* Work instruction A *
From the lecture announcement below, reproduce the passage between "There are obvious" and "1800 to 1859.", inclusive.
* Work instruction B *
Render this sentence from the lecture announcement below into Spanish: "There are obvious problems still to be dealt with, but a historical perspective gives grounds for a cautious optimism."

Another Drop September 2019
The United Nations University Institute for Water, Environment and Health (UNU-INWEH) is pleased to invite you to its next free, public lecture!
Why Almost Everything (Including Progress on Water and Sanitation) is Better Than We Think it is
In an era of seemingly constant bad news and predictions of imminent or future disastrous outcomes for humanity, it is necessary to step back and look at the dramatic improvements in almost everything that have happened during our history. Using United Nations and other sources of data, such a perspective shows immense improvements in the economy, life expectancy, birth rates, population growth, child and maternal deaths, infectious diseases and health, nutrition and food safety, the environment, accidental deaths and general safety and happiness (in many, but not all, countries). After a general survey of these improvements, the state of water and sanitation around the world will be examined.
There are obvious problems still to be dealt with, but a historical perspective gives grounds for a cautious optimism. This pessimism is not new. A 19th century politician summarized it well when he said that “We cannot absolutely prove that those are in error who tell us that society has reached a turning point, that we have seen our best days. But so said all before us, and with just as much apparent reason........ on what principle is it then, that we see nothing but improvement behind us, we are to expect nothing but deterioration before us?” Thomas Macaulay, (1830) English politician and author (History of England) 1800 to 1859.

* The data *
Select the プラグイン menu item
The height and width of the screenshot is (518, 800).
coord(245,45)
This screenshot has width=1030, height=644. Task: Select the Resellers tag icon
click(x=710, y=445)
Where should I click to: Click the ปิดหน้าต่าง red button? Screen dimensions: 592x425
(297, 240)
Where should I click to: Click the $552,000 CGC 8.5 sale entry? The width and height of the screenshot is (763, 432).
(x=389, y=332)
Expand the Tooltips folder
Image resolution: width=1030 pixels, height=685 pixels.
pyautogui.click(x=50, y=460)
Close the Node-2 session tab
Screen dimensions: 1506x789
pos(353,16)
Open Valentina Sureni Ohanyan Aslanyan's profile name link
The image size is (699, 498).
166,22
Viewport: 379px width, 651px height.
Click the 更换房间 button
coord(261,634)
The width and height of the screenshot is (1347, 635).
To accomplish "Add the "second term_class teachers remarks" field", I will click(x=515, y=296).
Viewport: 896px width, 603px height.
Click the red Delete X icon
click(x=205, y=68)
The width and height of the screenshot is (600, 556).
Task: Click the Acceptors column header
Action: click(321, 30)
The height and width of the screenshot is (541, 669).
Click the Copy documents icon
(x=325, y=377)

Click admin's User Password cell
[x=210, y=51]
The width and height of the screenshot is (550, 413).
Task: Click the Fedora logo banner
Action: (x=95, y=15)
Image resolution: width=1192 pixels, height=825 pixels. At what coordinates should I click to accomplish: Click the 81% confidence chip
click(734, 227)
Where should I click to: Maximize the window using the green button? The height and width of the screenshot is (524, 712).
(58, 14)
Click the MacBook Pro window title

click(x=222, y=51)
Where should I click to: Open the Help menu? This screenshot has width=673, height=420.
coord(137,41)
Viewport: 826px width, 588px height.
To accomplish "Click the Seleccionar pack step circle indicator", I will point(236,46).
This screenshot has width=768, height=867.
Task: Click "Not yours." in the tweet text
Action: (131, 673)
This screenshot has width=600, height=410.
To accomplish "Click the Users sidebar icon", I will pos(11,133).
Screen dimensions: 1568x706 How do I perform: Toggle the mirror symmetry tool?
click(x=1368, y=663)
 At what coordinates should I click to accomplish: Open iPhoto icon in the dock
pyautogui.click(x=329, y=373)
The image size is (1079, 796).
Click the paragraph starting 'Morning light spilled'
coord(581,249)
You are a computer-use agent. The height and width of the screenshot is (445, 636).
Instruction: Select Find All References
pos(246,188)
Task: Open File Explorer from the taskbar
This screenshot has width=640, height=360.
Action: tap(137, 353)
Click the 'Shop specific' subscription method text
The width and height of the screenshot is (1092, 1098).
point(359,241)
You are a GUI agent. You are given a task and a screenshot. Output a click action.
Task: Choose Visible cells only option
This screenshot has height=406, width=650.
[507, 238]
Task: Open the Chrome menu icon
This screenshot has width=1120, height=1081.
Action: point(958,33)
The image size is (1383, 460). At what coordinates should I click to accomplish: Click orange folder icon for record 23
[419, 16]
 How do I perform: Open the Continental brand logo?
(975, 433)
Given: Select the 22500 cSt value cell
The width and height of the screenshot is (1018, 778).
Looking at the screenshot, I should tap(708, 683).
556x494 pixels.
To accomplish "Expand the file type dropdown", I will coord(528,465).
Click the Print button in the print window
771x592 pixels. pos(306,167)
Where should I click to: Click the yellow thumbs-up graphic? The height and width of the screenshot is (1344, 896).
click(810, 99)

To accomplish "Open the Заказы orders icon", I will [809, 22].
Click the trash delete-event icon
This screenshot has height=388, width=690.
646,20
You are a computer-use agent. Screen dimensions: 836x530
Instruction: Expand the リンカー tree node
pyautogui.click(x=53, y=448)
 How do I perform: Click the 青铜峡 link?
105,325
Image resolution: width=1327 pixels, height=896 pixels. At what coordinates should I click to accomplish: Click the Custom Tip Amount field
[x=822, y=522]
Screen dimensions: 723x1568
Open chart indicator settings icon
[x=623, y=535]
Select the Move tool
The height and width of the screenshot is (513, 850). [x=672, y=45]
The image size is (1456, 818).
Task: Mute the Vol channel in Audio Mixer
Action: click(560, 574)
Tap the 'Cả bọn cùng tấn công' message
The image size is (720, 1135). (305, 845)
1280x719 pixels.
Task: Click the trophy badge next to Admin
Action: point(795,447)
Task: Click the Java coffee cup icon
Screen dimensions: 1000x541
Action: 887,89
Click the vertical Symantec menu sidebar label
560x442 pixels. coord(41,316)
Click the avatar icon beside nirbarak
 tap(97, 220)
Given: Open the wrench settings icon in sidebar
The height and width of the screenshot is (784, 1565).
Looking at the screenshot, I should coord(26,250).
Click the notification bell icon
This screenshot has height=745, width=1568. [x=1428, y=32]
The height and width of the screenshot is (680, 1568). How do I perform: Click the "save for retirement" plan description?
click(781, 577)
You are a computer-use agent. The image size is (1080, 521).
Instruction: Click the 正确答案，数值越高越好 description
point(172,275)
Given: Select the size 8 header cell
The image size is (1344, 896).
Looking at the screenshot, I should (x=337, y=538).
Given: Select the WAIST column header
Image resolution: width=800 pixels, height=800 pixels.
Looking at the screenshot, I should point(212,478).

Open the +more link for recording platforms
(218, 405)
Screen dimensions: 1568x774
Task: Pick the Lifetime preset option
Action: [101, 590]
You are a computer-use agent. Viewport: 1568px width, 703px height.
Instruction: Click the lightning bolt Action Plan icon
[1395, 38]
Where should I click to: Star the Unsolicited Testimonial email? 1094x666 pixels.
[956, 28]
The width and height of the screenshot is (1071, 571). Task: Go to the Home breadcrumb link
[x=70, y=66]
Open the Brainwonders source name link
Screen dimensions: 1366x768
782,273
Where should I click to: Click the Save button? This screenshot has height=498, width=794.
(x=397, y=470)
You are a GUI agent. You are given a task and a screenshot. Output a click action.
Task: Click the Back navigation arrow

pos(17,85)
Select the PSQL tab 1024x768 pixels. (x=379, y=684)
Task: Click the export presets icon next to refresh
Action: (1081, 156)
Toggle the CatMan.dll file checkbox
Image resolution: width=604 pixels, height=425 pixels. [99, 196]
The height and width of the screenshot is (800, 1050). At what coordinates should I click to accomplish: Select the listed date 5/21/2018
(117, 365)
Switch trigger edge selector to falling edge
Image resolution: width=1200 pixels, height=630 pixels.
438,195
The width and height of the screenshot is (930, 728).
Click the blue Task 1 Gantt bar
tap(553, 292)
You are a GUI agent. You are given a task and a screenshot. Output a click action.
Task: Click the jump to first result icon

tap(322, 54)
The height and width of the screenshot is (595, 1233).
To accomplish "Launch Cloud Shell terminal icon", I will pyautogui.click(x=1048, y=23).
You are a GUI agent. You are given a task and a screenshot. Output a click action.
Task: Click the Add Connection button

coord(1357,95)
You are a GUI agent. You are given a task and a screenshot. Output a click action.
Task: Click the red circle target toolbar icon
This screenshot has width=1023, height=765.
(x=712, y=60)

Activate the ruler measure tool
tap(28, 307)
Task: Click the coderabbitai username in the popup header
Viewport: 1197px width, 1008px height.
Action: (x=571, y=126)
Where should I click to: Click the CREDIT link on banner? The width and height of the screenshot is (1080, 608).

* Output A *
There are obvious problems still to be dealt with, but a historical perspective gives grounds for a cautious optimism. This pessimism is not new. A 19th century politician summarized it well when he said that “We cannot absolutely prove that those are in error who tell us that society has reached a turning point, that we have seen our best days. But so said all before us, and with just as much apparent reason........ on what principle is it then, that we see nothing but improvement behind us, we are to expect nothing but deterioration before us?” Thomas Macaulay, (1830) English politician and author (History of England) 1800 to 1859.

* Output B *
Todavía quedan problemas evidentes por resolver, pero una perspectiva histórica da motivos para un optimismo prudente.